つまり、インスリンを産生する場所でchico遺伝子が壊れると、インスリン分泌量が急増する。すると細胞競合が起こらなくなり、がん化に向かうことが明らかになったのだ。
「さらに研究を重ねる中で、どのような方法で生体内のインスリン量を増やしても、同じように細胞競合が破綻して、がん化が進むことがわかりました。例えば、ハエのエサのタンパク量を増やしてインスリンを増やしても、遺伝子操作によってインスリンを無理やり大量に産生させても、どんな方法をとっても結果は同じ。とにかくインスリン量が増えると、がんの元となる変異細胞が生まれた離れた臓器で細胞競合がストップし、がん化に向かいました」
「離れた臓器」とは、つまり、体中、どこで起こるかわからないということ。インスリンは血液循環に乗って体中を巡っているので、体のどの場所でがんになってもおかしくないわけだ。

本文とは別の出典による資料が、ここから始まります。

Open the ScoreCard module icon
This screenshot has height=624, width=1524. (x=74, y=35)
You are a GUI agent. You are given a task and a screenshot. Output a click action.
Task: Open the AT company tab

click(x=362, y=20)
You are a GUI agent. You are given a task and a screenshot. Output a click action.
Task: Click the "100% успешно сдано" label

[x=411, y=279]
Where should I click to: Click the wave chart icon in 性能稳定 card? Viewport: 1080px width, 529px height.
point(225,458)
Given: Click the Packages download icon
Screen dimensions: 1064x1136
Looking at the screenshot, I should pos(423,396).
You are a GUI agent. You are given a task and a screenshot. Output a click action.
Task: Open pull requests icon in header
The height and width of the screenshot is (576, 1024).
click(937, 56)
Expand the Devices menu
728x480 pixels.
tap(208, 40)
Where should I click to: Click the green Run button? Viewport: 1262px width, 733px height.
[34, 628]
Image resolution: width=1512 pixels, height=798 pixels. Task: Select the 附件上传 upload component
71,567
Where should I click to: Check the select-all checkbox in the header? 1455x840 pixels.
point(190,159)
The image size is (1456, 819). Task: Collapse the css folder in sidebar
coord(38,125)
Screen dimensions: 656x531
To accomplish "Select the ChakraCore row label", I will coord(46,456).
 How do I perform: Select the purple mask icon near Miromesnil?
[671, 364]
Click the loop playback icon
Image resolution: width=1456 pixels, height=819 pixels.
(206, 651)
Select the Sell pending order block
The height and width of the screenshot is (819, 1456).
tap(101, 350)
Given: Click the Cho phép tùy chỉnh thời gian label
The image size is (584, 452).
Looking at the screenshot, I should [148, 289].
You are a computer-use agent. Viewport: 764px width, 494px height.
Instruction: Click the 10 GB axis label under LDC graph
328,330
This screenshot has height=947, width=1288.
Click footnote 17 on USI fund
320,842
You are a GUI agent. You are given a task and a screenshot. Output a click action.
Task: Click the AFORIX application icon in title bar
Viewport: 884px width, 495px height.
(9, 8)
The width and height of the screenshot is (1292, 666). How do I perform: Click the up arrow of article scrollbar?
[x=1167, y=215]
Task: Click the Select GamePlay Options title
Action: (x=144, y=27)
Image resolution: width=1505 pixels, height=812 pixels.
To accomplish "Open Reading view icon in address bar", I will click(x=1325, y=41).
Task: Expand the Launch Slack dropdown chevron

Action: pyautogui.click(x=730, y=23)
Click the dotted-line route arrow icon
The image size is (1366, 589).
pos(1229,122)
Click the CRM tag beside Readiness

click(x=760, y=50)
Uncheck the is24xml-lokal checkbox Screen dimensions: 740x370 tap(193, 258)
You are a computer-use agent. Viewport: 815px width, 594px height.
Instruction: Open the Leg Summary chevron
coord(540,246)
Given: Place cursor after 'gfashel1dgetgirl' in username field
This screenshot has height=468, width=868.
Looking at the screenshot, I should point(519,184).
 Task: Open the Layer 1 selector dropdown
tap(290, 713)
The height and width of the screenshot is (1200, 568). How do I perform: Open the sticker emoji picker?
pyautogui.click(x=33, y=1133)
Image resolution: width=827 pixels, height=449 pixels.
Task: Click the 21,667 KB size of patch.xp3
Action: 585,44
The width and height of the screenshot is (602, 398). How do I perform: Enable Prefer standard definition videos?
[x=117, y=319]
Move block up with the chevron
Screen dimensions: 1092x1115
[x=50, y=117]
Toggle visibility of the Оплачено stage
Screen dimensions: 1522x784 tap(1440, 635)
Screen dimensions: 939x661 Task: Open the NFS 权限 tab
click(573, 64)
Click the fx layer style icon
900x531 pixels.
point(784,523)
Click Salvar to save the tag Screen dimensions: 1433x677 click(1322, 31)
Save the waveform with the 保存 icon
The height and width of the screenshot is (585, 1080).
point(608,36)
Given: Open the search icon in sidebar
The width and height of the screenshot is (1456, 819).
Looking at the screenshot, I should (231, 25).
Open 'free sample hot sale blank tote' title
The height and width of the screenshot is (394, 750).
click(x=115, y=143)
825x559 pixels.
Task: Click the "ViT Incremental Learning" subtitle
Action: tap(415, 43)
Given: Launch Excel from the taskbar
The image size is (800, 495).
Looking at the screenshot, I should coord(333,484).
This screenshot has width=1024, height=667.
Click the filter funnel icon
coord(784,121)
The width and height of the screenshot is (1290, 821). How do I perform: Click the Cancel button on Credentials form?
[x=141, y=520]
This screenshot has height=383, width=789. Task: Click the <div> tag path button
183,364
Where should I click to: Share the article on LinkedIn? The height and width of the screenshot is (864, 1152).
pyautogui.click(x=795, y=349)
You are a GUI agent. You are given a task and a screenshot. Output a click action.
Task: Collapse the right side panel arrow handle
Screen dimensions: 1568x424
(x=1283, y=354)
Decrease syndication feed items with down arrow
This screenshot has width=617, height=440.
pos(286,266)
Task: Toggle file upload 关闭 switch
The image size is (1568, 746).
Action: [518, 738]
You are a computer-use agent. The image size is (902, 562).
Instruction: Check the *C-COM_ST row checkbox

これはショウジョウバエでの研究だが、chico遺伝子は基本的にすべての生物、もちろんヒトも持っている遺伝子(ヒトではIRSと呼ばれる)。まだ人間での検証が行われていない以上、推論ではあるが、「インスリンを作る細胞でchico遺伝子が壊れると、細胞競合が起こらなくなり、がん化に向かう」という仮説が立ったといってよいだろう。